** Source document follows **

In a way, it is all so strange to me. How can we do the same thing for 8 years and then all of a sudden it is brand new? Autism. Although, we have been on this journey for 6 years we are all still learning. I just scratch my head, try to keep up and understand to my best ability. It is hard and frustrating most every day. But thankfully Jake is happy. I wouldn’t change who Jake is but I sure would love to get inside his sweet head and know what he is thinking, why he is thinking it and to see the gaps that keep him from being able to tell me these things. One day…
It dawned on me the other day that February 5th will mark our 5-year anniversary at Jake’s school! FIVE YEARS!!! Wow, I keep saying this number over in my head and I can’t believe it has been that long, or short, of a time. We all have watched Jake blossom and become a more independent kid and able to do so many things we had only hoped he would do. It is the coolest thing to see our hopes and dreams open up before us and it’s even better than anything we could have imagined!
Jake had turned 3 on February 4, 2012 and was discharged from the early intervention service in my state that same day. The minute the child turns three they are “handed” over to the school system. That was probably one of the scariest days of my life! I had been with Jake every day, monitoring his therapies, tracking his progression and regressions. Keeping constant tabs on his developmental growth and in just one day I was to hand my son over to strangers and have them take care of him in a school setting. Jake would have therapists at school, aides and a teacher and they would all work with him while I was on the outside looking in, so to speak. I was involved but I had to let go a little and trust. Scary!
I remember getting a call from the preschool teacher a few days before Jake was to start school. She asked if I had any questions and I laughed. I knew this school very well; Allie went there from 2nd-5th grade. I knew many of the staff but knew nothing of the special needs program. Boy, did I have questions for her. She was calm and sweet and promised she would keep me in the loop. I remember walking Jake to his classroom that first day; Jake’s sweet teacher was waiting for us, and I was shaking. Jake seemed oblivious to everything but had a huge smile on his face. I talked with his teacher for a few minutes, I watched Jake as he started playing with all the new toys and I left. In the beginning, Jake was in school from 9-12. I remember that first day being the longest 3 hours of my life. Fortunately, all my worries were replaced with trust and confidence in this team that would be working with Jake. He has loved his school from that first minute until now. Everything has worked out better than I could have ever dreamed. God has a way of taking care of my boy and me!
Since preschool we have been blessed with the teachers, resource teachers and therapists for Jake. Each of these women hold a very special place in my heart. Each person has been different but each one has challenged Jake a little more, loved him along the way and has given him the tools he needs to succeed for the next year. I could write a book about these wonderful people who have touched not only Jake’s life but mine. Each year I am a nervous wreck; praying and hoping that this will be a great year and Jake will have a connection with the new teacher that was picked out for him. I don’t think that will ever change but one thing is for certain; I trust the principal’s that place Jake with a teacher that they believe is a good fit. Jake is well taken care of and because of all these things; I know he will continue to thrive.

** End of Source document **
** Extracted data follows **

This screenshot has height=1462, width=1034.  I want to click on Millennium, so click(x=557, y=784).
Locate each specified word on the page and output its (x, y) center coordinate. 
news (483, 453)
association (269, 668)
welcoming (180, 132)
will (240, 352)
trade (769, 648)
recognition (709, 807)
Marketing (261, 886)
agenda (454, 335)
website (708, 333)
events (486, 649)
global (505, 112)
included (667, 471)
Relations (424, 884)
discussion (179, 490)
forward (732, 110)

** End of Extracted data **

__Work instruction A__: According to the paragraph of the post that begins "Jake had turned 3," list the school roles that would work with Jake.
__Work instruction B__: Print everything in the post from "Jake had turned" down to "and trust. Scary!".
The records are separate material with no connection to the post.

__Expected output A__: therapists, aides, a teacher

__Expected output B__:
Jake had turned 3 on February 4, 2012 and was discharged from the early intervention service in my state that same day. The minute the child turns three they are “handed” over to the school system. That was probably one of the scariest days of my life! I had been with Jake every day, monitoring his therapies, tracking his progression and regressions. Keeping constant tabs on his developmental growth and in just one day I was to hand my son over to strangers and have them take care of him in a school setting. Jake would have therapists at school, aides and a teacher and they would all work with him while I was on the outside looking in, so to speak. I was involved but I had to let go a little and trust. Scary!